Focus on Indigenous Peoples
Dialogue with Indigenous Peoples emerged as a central theme in various sessions, and the lack of dialogue, including prior, informed and free consent was addressed consistently by Indigenous representatives from around the globe. Clearly, Indigenous populations are not against development, or oil and gas development, but they are asking for respectful business practices. Several of the large businesses attending the Forum echoed this need and explained how they have shifted their practices to align with the Guiding Principles and to ensure better development outcomes for everyone involved. This theme revealed that The Desautels Centre, in collaboration with the Faculty of Law’s office of the Director of Indigenous Learning and Services and the L. Kerry Vickar Business Law Clinic, could play significant roles in facilitating the implementation of UNGPs, especially in terms of respectful dialogue, in Indigenous legal matters and business development.

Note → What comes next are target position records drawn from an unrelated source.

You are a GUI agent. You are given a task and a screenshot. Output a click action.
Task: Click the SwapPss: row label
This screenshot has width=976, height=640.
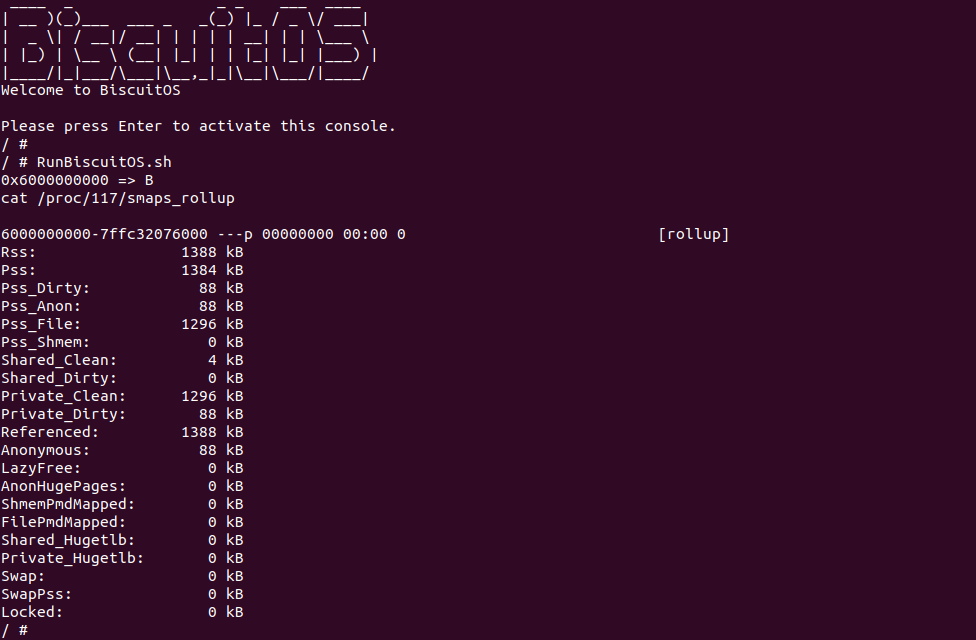tap(36, 594)
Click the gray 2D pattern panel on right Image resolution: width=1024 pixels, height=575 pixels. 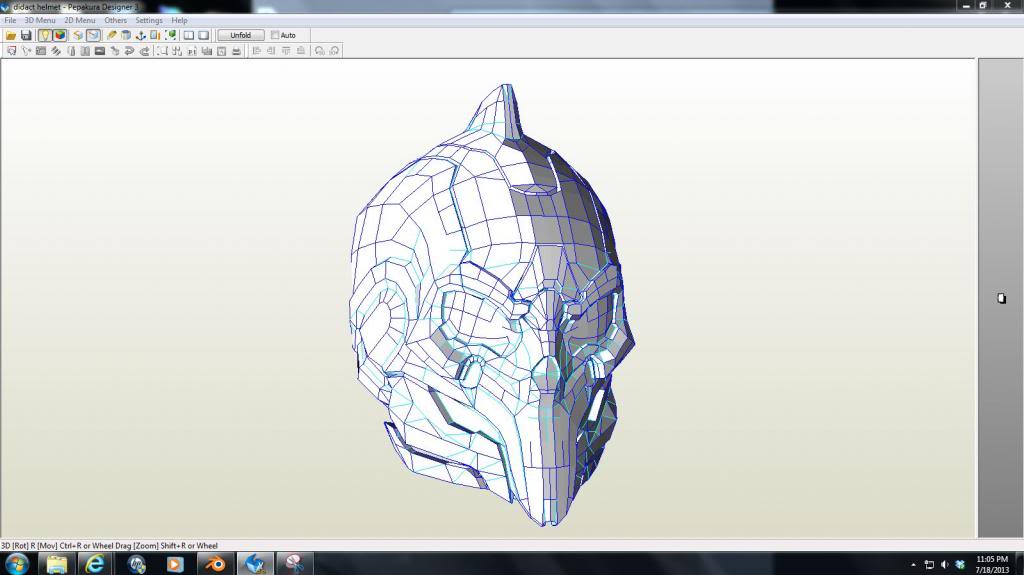click(1000, 298)
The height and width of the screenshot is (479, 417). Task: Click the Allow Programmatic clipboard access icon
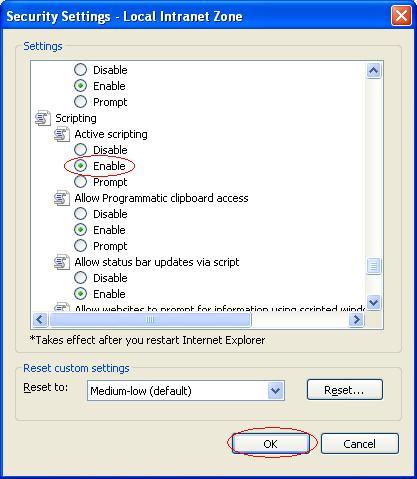pyautogui.click(x=62, y=198)
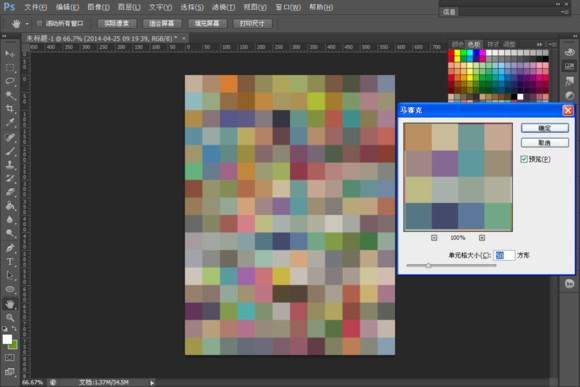
Task: Select the Lasso tool
Action: (x=10, y=81)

International Impact and Collaboration
Participants and panelists at the forum indicated a willingness among family businesses globally to implement the Guiding Principles of Business and Human Rights, but there are many challenges. Because of the strong familial structure of businesses in the middle east, dialogue about the UNGPs is readily fostered; implementation is not. The Desautels Centre, through its website portals and business law-focussed peer-reviewed journal, can play a pivotal role in much needed dialogue and in the communication of these Guiding Principles.
The 12th UN Forum on Business and Human Rights provided valuable insights, identified challenges, and presented opportunities for the Marcel A. Desautels Centre for Private Enterprise and the Law to make a substantial contribution in the field. Focusing on education about business and human rights, localizing the UN Guiding Principles, and actively engaging with Indigenous communities and family businesses will intentionally position the Centre as the Canadian leader in business and human rights research, teaching, and networking. The Centre’s upcoming conference on November 14-15, 2024 in collaboration with the Human Rights Centre at Essex University, to be held at the Canadian Museum for Human Rights, and the Faculty’s current search for a Research Associate in Business and Human Rights, further demonstrate the Faculty’s commitment to advancing this critical field. Recognizing that Canada has no centre for Business and Human Rights, the Faculty of Law is excited to be foundational as this opportunity is developed with relevance and innovation.